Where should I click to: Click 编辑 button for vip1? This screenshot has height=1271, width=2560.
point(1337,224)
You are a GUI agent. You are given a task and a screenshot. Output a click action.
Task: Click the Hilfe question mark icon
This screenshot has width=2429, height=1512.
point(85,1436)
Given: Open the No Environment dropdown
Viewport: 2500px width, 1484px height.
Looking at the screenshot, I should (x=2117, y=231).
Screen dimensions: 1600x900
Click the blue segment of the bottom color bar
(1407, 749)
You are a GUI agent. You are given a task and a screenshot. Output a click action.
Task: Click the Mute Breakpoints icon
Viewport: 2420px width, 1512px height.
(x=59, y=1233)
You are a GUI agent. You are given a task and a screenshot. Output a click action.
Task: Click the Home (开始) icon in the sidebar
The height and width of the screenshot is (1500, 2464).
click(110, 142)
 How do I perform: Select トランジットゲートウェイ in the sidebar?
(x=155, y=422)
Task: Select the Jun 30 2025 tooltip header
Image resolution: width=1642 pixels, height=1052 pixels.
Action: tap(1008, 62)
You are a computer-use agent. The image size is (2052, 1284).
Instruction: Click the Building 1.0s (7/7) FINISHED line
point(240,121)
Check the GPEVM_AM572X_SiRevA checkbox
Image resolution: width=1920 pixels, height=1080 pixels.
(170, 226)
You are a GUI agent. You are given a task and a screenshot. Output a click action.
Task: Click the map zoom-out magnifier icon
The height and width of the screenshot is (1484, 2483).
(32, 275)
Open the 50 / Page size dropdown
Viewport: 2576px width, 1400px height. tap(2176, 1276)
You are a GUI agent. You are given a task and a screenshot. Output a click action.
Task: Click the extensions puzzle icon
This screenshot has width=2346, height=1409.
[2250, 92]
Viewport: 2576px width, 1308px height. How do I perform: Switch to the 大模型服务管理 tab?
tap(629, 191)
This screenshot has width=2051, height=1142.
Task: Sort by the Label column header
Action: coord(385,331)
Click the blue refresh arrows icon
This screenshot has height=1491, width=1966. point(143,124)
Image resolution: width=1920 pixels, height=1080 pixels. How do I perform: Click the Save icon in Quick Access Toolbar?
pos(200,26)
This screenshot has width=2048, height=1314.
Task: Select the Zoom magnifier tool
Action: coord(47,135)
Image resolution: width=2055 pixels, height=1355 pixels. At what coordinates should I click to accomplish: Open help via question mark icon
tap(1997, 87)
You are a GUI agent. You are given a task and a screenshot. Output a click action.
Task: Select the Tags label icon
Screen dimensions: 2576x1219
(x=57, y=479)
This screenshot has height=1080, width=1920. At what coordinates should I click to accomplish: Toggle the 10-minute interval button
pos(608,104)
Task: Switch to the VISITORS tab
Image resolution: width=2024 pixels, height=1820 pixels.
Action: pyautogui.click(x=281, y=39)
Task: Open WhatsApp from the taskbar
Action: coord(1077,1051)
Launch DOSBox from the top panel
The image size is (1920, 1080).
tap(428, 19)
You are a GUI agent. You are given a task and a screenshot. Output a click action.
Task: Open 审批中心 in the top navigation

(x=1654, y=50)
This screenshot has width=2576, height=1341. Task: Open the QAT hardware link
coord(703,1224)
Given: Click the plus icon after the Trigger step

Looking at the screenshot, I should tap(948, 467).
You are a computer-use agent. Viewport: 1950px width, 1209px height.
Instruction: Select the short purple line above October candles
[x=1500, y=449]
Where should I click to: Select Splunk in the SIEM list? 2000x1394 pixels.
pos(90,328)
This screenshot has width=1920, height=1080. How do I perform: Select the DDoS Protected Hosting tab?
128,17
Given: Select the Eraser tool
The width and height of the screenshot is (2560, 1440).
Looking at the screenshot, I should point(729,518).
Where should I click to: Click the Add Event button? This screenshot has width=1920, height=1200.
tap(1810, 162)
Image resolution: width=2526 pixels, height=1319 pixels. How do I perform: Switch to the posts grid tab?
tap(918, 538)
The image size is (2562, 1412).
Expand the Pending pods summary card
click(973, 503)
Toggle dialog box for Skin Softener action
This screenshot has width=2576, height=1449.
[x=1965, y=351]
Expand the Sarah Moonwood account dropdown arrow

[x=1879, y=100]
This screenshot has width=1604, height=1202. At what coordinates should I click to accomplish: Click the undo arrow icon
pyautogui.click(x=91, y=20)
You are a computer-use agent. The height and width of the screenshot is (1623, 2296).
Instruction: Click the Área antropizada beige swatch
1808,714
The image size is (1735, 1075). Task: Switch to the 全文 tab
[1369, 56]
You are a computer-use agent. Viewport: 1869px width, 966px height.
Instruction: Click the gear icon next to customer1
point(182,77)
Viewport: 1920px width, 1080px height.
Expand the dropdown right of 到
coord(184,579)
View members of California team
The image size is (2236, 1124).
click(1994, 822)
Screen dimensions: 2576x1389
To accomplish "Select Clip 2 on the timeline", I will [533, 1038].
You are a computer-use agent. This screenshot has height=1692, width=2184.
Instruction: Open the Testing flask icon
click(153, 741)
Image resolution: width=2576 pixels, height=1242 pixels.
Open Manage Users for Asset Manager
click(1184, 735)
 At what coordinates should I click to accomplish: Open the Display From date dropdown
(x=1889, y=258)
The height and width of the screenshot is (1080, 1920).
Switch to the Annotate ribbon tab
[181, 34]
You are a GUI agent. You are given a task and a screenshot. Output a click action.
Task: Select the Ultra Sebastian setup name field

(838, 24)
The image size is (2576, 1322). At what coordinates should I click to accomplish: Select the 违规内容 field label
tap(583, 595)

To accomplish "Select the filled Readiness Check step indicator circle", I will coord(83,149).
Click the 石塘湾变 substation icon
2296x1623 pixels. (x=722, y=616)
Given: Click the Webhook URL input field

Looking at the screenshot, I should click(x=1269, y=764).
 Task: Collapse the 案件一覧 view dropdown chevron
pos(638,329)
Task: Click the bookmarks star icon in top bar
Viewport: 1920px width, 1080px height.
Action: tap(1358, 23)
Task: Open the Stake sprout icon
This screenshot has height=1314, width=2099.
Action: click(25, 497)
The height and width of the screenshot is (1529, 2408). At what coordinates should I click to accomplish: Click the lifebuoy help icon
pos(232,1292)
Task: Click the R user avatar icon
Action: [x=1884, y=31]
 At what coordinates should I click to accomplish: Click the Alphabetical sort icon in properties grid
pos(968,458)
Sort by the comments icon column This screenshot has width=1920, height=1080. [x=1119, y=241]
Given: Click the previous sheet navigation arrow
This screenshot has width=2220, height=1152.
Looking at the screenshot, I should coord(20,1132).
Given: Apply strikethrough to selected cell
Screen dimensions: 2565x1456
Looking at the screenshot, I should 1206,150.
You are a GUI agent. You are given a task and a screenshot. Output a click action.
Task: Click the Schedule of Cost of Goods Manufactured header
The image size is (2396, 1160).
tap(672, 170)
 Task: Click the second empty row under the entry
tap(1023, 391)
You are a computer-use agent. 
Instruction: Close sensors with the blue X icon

= = = = = = =

**Directions**
Take each line above that contains "will" and copy it out.

**Solution to the problem**
To accomplish "Select Clip 2 on the timeline", I will [533, 1038].
To accomplish "Select the filled Readiness Check step indicator circle", I will coord(83,149).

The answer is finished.